**Set of tasks**:
**A)** Decide whether each statement agrees with the article on custom e-ink displays: (i) The displays are made with a screen printing process. (ii) Extra circuitry is needed to drive the segments. (iii) A segment turns on at +1.5 volts relative to the common connection. Answer yes or no for each and quote the deciding words.
**B)** In the article on custom e-ink displays, which program does [upir] use to turn his design into files suitable for printing?
**C)** From the article on custom e-ink displays, reproduce without changes the part that opens with the words containing "Maybe not though." and closes with "tips and tricks.".

Custom Multi-Segment E-Ink Displays From Design To Driving

With multi-segment displays, what you see available online is pretty much what you get. LEDs, LCDs, VFDs; if you want to keep your BOM at a reasonable price, you’ve pretty much got to settle for whatever some designer thinks looks good. And if the manufacturer’s aesthetic doesn’t match yours, it’s tough luck for you.

Maybe not though. [upir] has a thing for custom displays, leading him to explore custom-made e-ink displays. The displays are made by a company called Ynvisible, and while they’re not exactly giving away the unique-looking flexible displays, they seem pretty reasonably priced. Since the displays are made with a screen printing process, most of the video below concerns getting [upir]’s preferred design into files suitable for printing. He uses Adobe Illustrator for that job, turning multi-segment design ideas by YouTuber [Posy] into chunky displays. There are some design restrictions, of course, chief of which is spacing between segments. [upir] shows off some Illustrator-fu that helps automate that process, as well as a host of general vector graphics design tips and tricks.

After sending off the design files to Ynvisible and getting the flexible displays back, [upir] walks us through the details of driving them. It’s not as simple as you’d think, at least in the Arduino world; the segments need +1.5 volts with reference to the common connection to turn on, and -1.5 volts to turn off. His clever solution is to use an Arduino Uno R4 and take advantage of the onboard DAC. To turn on a segment, he connects a segment to a GPIO pin set high while sending 3.5 volts out of the DAC output into the display’s common connection. The difference between the two pins is 1.5 volts, turning the segment on. To turn it off, he drops the DAC output to 1.5 volts and drives the common GPIO pin low. Pretty clever, and no extra circuitry is required.

Source data:
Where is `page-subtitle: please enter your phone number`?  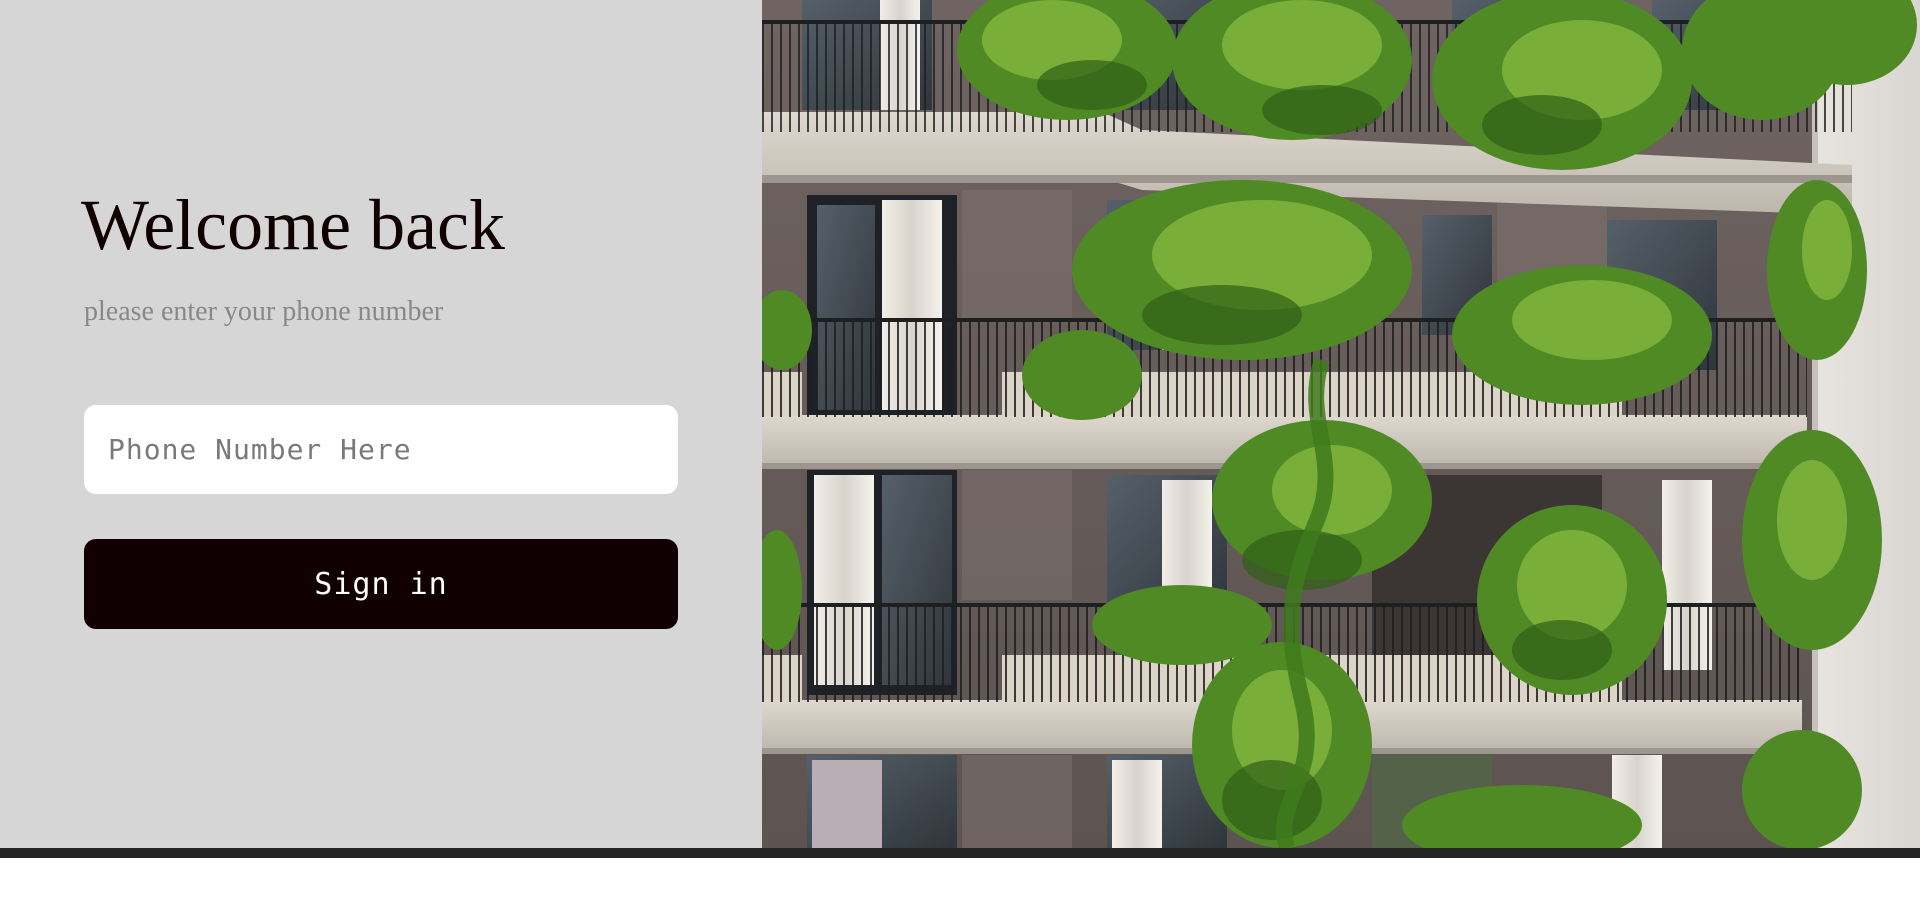
page-subtitle: please enter your phone number is located at coordinates (264, 312).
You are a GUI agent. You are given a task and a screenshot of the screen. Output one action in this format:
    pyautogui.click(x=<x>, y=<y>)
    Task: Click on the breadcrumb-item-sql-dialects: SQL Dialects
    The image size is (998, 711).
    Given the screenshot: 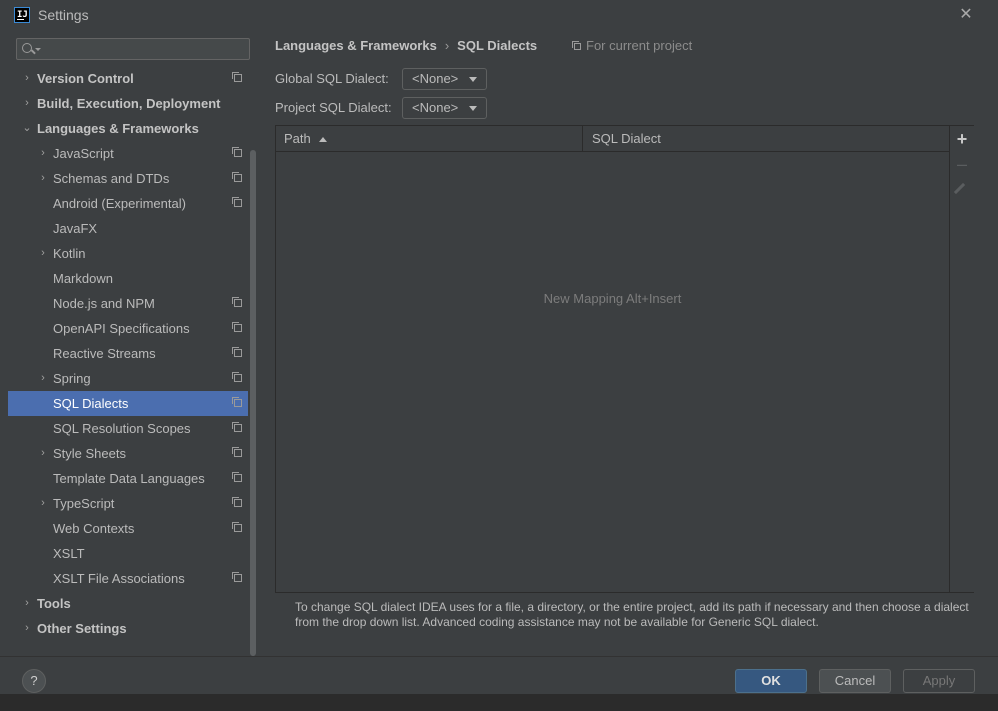 What is the action you would take?
    pyautogui.click(x=498, y=46)
    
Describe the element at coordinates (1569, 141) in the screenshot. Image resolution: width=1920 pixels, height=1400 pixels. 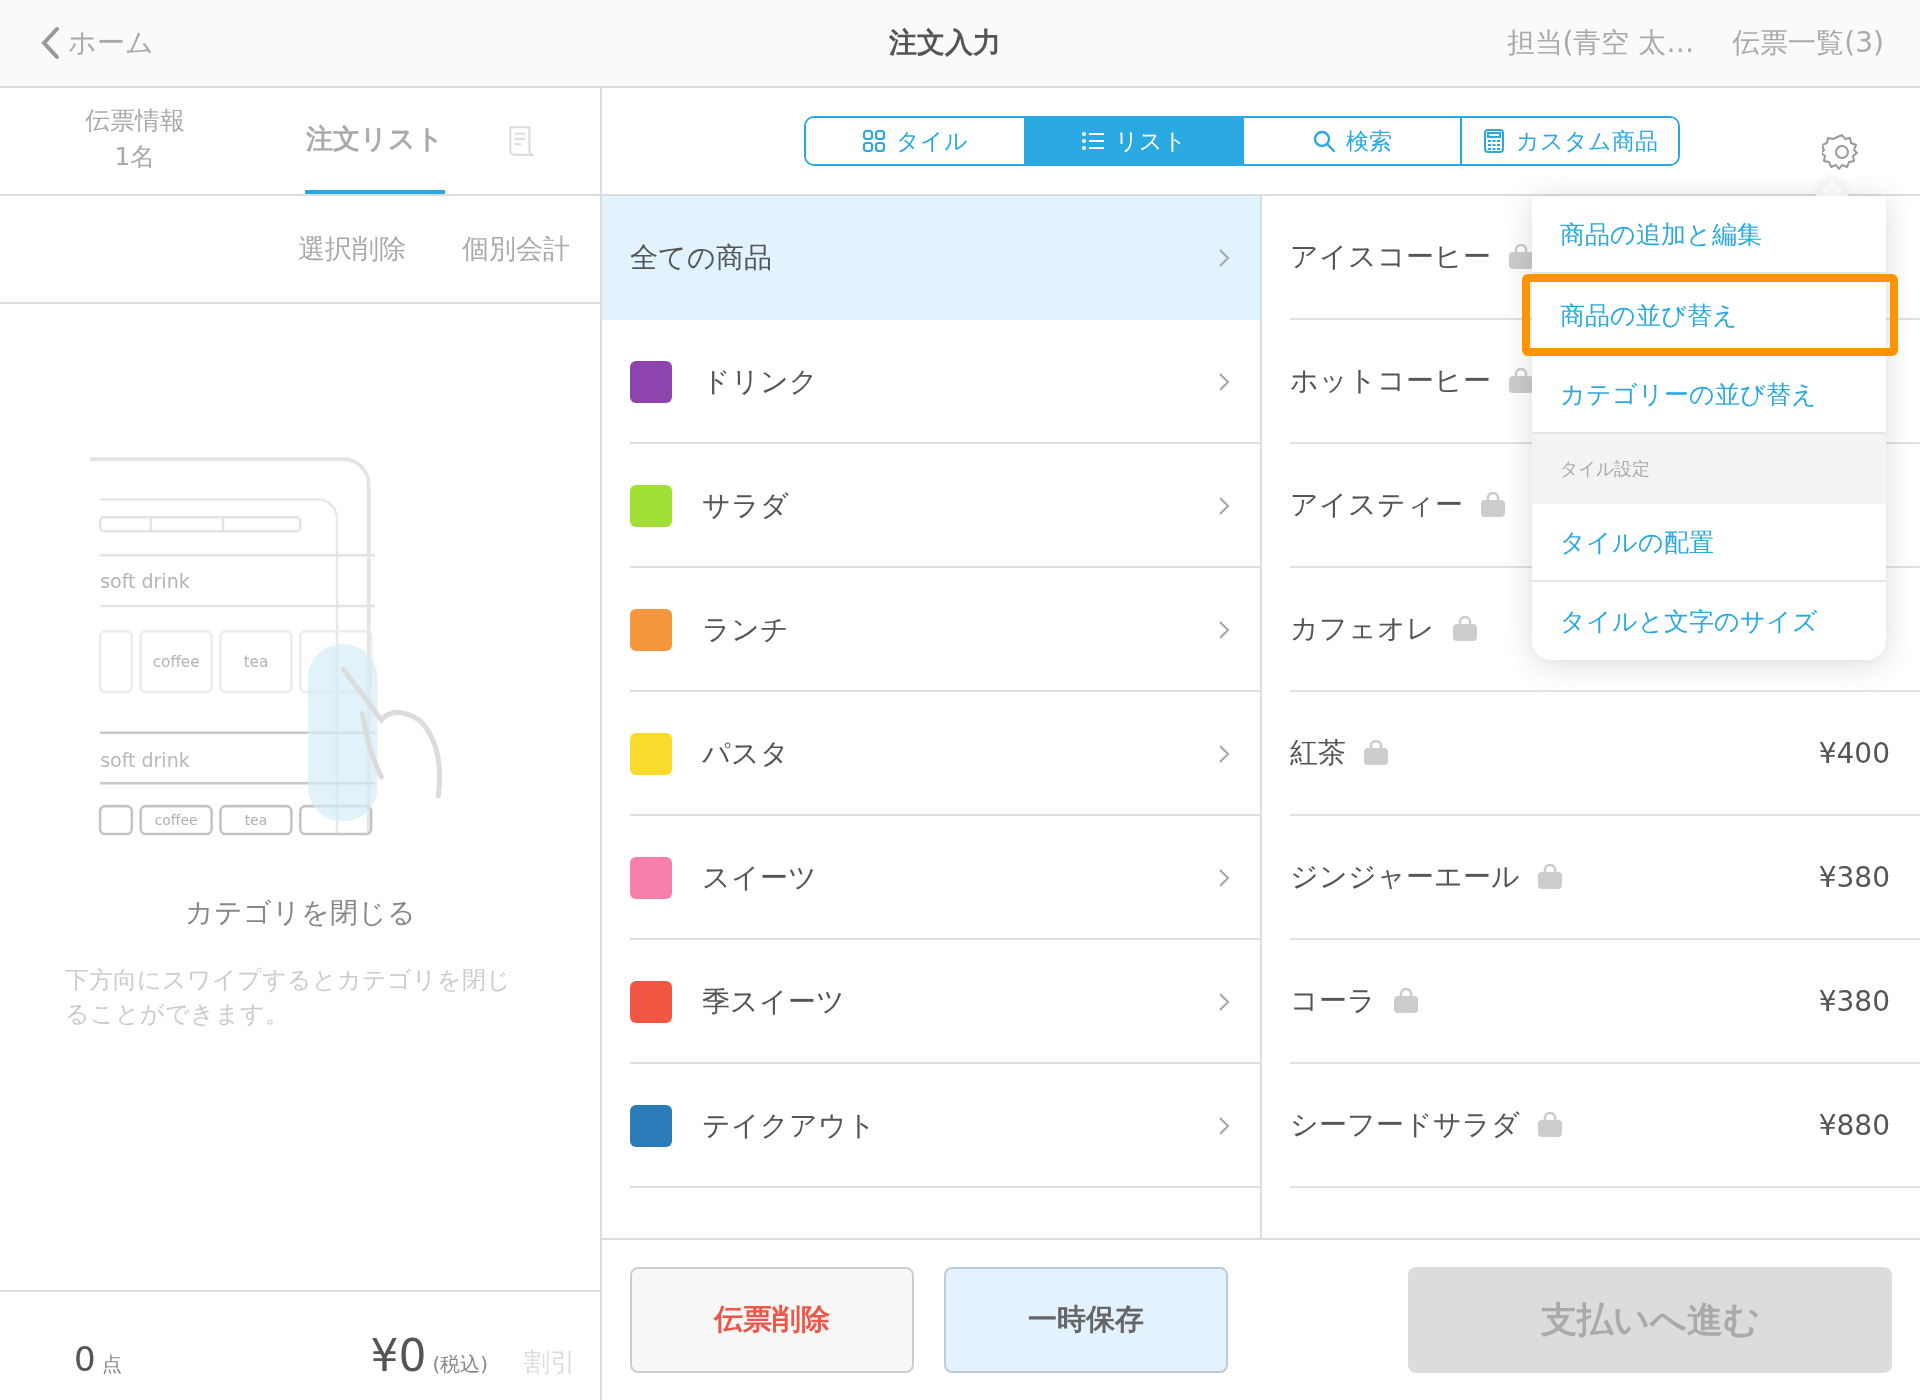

**Solutions below**:
**A)**
(i) Yes: "Since the displays are made with a screen printing process"
(ii) No: "Pretty clever, and no extra circuitry is required."
(iii) Yes: "the segments need +1.5 volts with reference to the common connection to turn on"

**B)** Adobe Illustrator.

**C)**
Maybe not though. [upir] has a thing for custom displays, leading him to explore custom-made e-ink displays. The displays are made by a company called Ynvisible, and while they’re not exactly giving away the unique-looking flexible displays, they seem pretty reasonably priced. Since the displays are made with a screen printing process, most of the video below concerns getting [upir]’s preferred design into files suitable for printing. He uses Adobe Illustrator for that job, turning multi-segment design ideas by YouTuber [Posy] into chunky displays. There are some design restrictions, of course, chief of which is spacing between segments. [upir] shows off some Illustrator-fu that helps automate that process, as well as a host of general vector graphics design tips and tricks.